In 1962 the mandate was clear and the funding basically unlimited. Since then the both items have become thuroughly muddled during 40 years of politics. Well, it actually only took 10 years to foul-up the space program with politics.
*Sigh*
To: My2Cents
...JFK's oratory got us off the planet...In entirely the wrong way, and with entirely the wrong attitude, for the wrong reasons. That's the point of the article.
To: Brett66; anymouse; centurion; RadioAstronomer; RightWhale
Space ping...
To: NonZeroSum
Thanks for the ping. BTTT
8
posted on
09/26/2002 2:38:58 PM PDT
by
Brett66
To: NonZeroSum
Ignoring Executive rhetoric for a moment, the Apollo moon program was begun in the House of Representatives long before JFK thought of it. He adopted the program because Congress wanted to do something and they were willing to support this. The Vice President, as the 101st Senator, is actually closer to Congress and to the pursestrings than is the President. Somehow this makes the Vice President the CEO of NASA. Not Goldin, Not O'Keefe. This in turn is why the ISS and the rest of NASA's space program is so messed up. ==> Algore pounded the final nails into the coffin. Having a sequence of Presidents from Nixon through the present occupant who know zilch and dream less about space has not been a plus.
To: NonZeroSum
I don't see why Kennedy and his speech get the blame for NASA's performance over the past 30 years. Regardless of what his stated reasons, the goal of the lunar mission was to beat the Russians to the moon. Period.
Perhaps the author, using his brilliant 20-20 hindsight, should consider what our world would be like today had the Russians beat us to the moon. The loss of prestige to the US and to the free world would have been immense. The USSR would have held this up as a symbol of their communistic system's superiority. Even today with our large history of victories over communism, we are still engaged in political battles with it every day... Except that today the communists call themselves liberals.
Maybe people (and I suppose some folks at NASA), when they read Kennedy's words today about going to the moon "because it is hard", take them at face value. But back then, there was no doubt in any listener's mind why we were going to the moon. But Kennedy (like any leader) knew that it would sound sophomoric to say, "We are going to the moon to beat the Russians to the moon." Hence his lofty language.

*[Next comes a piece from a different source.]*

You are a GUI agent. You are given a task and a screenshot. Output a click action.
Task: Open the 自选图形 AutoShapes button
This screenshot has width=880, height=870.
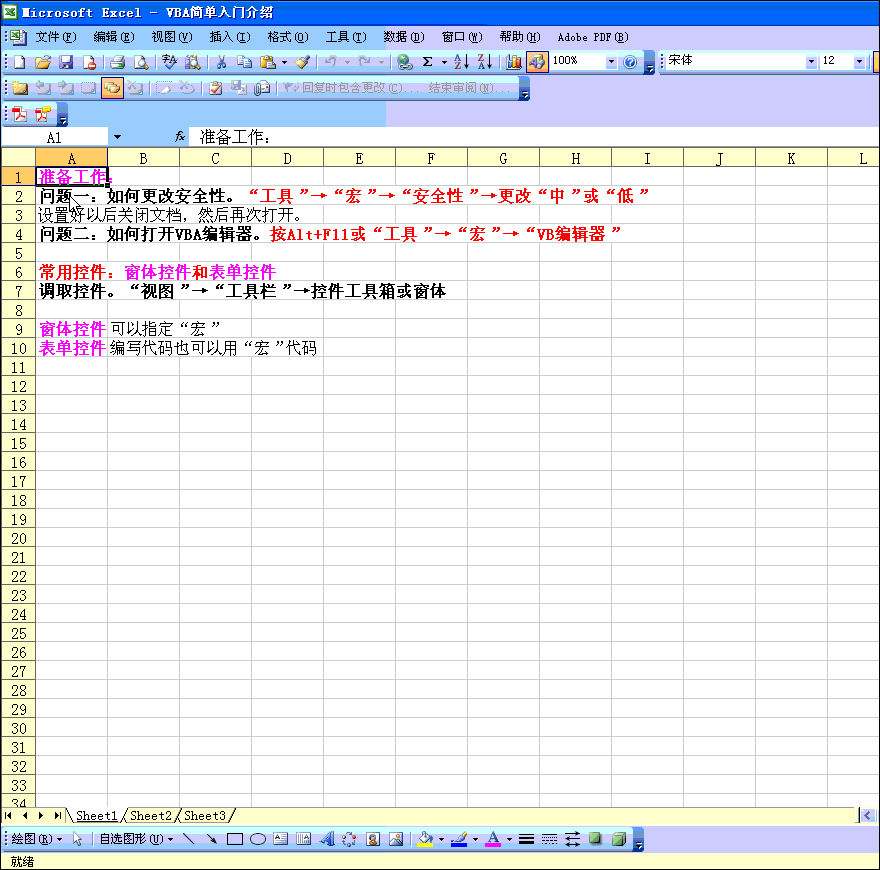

I wonder what the author thought Kennedy should have said back then? Does he really believe that different words 40 years ago would have made the NASA of today a model of government efficiency and productivity?
To: TheEngineer
It's not so much that we were in a race to the Moon--it's that we were in a race, period. We worked very hard to set the pace with Apollo. We should've been more confident in ourselves and said "We're going to be the nation to put man PERMANENTLY in space." I think that with a space station focused on developing a space transport infrastructure, we'd have vacations on the Moon and Mars (I wanna go snowboarding on Olympica!) by now.
11
posted on
09/26/2002 9:30:14 PM PDT
by
Poohbah
To: TheEngineer
It's actually conceivable that they could have. The problem was, that wasn't the goal. Kennedy never had any interest in space, as the historical record now shows. He was only interested in winning the Cold War (not a bad goal in itself).
But we shouldn't delude ourselves that he was some kind of space visionary, and we should recognize that if our goal was space, the way we set about to do it in the sixties was not useful to that goal over the long haul. It was focused purely on the Cold War.